### SELECTED EXCERPT:
___

Last I'm working on the beefiest piece of Orient hardware I've ever had the pleasure of handling fresh from the Copake chopping block.


----------



## The classic roll (Oct 30, 2022)

Local flea market find’s. Two bicycle wrenches Aetna & Colson. Also a Shaler tire repair vulcanizer. Happy Halloween!


----------



## Wards Guy.. (Oct 30, 2022)

My Wards lantern collection grew from one to two, I’ve owned the one on the left for about seven years the new one on the right is called the “big boy” and you can see why.. I love the 1930s Art Deco band on the left and The chrome segmented tank on the right. Happy Sunday everyone!


----------



## catfish (Oct 30, 2022)

Picked this up too


----------



## WillWork4Parts (Oct 30, 2022)

Lonestar said:


> This reflector from a really cool CABER!
> 
> View attachment 1722231
> 
> ...



I was kind of wondering for a sec there if there was any involvement with Standard Byke Company...


I miss my Standard TRL250! Thinking about seeing if they will custom build me a 26" version with the head gusset.


----------



## Krakatoa (Oct 30, 2022)

Our local high school contacted our shop commander FTW recently that they were deaccessioning a number of tools... Basically everything they couldn't put a safety guard on! I came away with this scratch and dent Rockwell mill drill. It's basically a half size Bridgeport type machine. It's probably had 30 plus years of drilling holes in hockey sticks etc and no maintenance. I've already sorted out a couple of minor issues and it's going to need a full rehab, but the price was right!


----------



## Kstone (Oct 30, 2022)

I was finally passed down my great grandma's famous locket. They had been talking about passing it on for almost a decade and I had never seen it and figured it must be lost at this point. After being officially gifted it in February, it finally made its safe passage from their side of the country to mine this month.

Here's my dad's story behind it. 

"Harry moved to the Yukon and married Kitty from Scotland.  He brought back the gold dust and had the locket made for your great-grandmother Laura in Perth Amboy.  He was the son of William who was in the Civil War and bought the Country House in Hunterdon. He also brought back the Iditarod ring which Uncle Rut (son of Ira) had and lost at the family motel in Palm Beach. 
She died three days after giving birth to your grandmother.
There is also a small chance the gold dust came from one of the "Three Amigos" who also visited the Yukon but I doubt it.  I attached their picture.  They are brothers of William and would be uncles of Harry."

My great grandma was born in 1893 and passed in 1922, placing the locket at easily 100 years old.


----------



## Lonestar (Oct 30, 2022)

Kstone said:


> I was finally passed down my great grandma's famous locket. They had been talking about passing it on for almost a decade and I had never seen it and figured it must be lost at this point. After being officially gifted it in February, it finally made its safe passage from their side of the country to mine this month.
> 
> Here's my dad's story behind it.
> 
> ...



Wow, that's fantastic! That's a REAL treasure...🙂


----------



## ratrodz (Oct 30, 2022)

Added another piece of original advertisement!




Also celebrated my 20 year milestone at work…


----------



## Nashman (Oct 30, 2022)

___

### SUPPLIED DATA:
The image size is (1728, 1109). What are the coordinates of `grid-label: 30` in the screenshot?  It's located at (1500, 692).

___

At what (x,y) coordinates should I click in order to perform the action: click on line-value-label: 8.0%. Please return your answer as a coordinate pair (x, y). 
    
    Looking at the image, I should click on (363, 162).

___

### PROBLEM SET:
• A. Rewrite the forum thread passage starting at "## Krakatoa (Oct" and ending at "price was right!", putting "middle school" in place of "high school".
• B. In the forum thread, why does Kstone say the locket is easily 100 years old? Answer in one to three sentences.
• C. Write what comes next in the forum thread, picking up from where it stops.
The rows come from a different source than the forum thread.

### OUTPUTS FOR THE TASKS:
• A.
## Krakatoa (Oct 30, 2022)

Our local middle school contacted our shop commander FTW recently that they were deaccessioning a number of tools... Basically everything they couldn't put a safety guard on! I came away with this scratch and dent Rockwell mill drill. It's basically a half size Bridgeport type machine. It's probably had 30 plus years of drilling holes in hockey sticks etc and no maintenance. I've already sorted out a couple of minor issues and it's going to need a full rehab, but the price was right!

• B. Kstone's great-grandma was born in 1893 and passed in 1922. Kstone says those dates place the locket at easily 100 years old.

• C.
I bought 5 totally restored (the '65 -3hp is only partly repainted due to nice original in part) vintage outboards to keep my 1957 Johnson Golden Javelin 35 I've owned for decades company.  A 1957-10 hp, and 3 hp Evinrude, 1957- 3 hp Johnson, 1958- 22hp Mercury Mk 28, & 1965 Evinrude 3 hp. also some emblems from a friend's estate, then helped clear out 50+years of accumulated parts in a shop he rented that will need to be liquidated.

The stuff (extra parts) were neatly squirrelled away on the roof of his office and bathroom. I may post some pics in the proper thread if anyone is interested in vint. outboards, parts, tools etc., cash and carry here in Winnipeg.

 I was heavily into collecting full size outboards, had a couple of boats, and the toy motors back in the 90's (along with the bicycles and everything else cool and shiny) and couldn't refuse these works of art and to help raise cash for his estate. My friend was a perfectionist and the motors came from his personal collection at his home.

That's it on buying the full size ones, but I'm still building the toy motor collection. My G/F was delighted to see me shoehorn more loot into the garage! I figure 3 of the newly acquired kickers can stay/ reside in the garage man cave. I think 2 can come inside.

 The Cabe finds look amazing today, thanks for sharing. Temps in the 50's the next few days with possible 2 feet of snow following. Did I say I hate Winter? Have a nice Sunday. ( Bob) Nashman.



















































View attachment 1722344


----------



## New Mexico Brant (Oct 30, 2022)

My big week:  The crazy patch collection will be sold.  Does anyone own an older New Mexico motorcycle license plate?  I am looking to trade or purchase one.


----------



## New Mexico Brant (Oct 30, 2022)

The bicycle gear:  A huge thanks to @catfish for the badges; I have wanted a Pierce roccoco variant badge forever!  Shout out to @onecatahula for the Italian steel.

















Some Racycle Love for your viewing pleasure below:


----------



## juvela (Oct 30, 2022)

-----

loved seeing all of those outboards!

great cases on them.

the Merc is really something; have never seen a case like that before.

when were the red and green telephones seen on the dresser top current?  think i can recall seeing them in movies but have no idea regarding date.

thanks again for this terrific post!   🤩 


-----


----------



## Nashman (Oct 30, 2022)

juvela said:


> -----
> 
> loved seeing all of those outboards!
> 
> ...



Thanks. Phone are Erica phones from the 60's-70's. Also lovingly called "bone phones". My folks had a white one for years. If you sit it down it hangs up. Note ad beside in corner of the mirror. Here is another shot. They came in many colors.


----------



## juvela (Oct 30, 2022)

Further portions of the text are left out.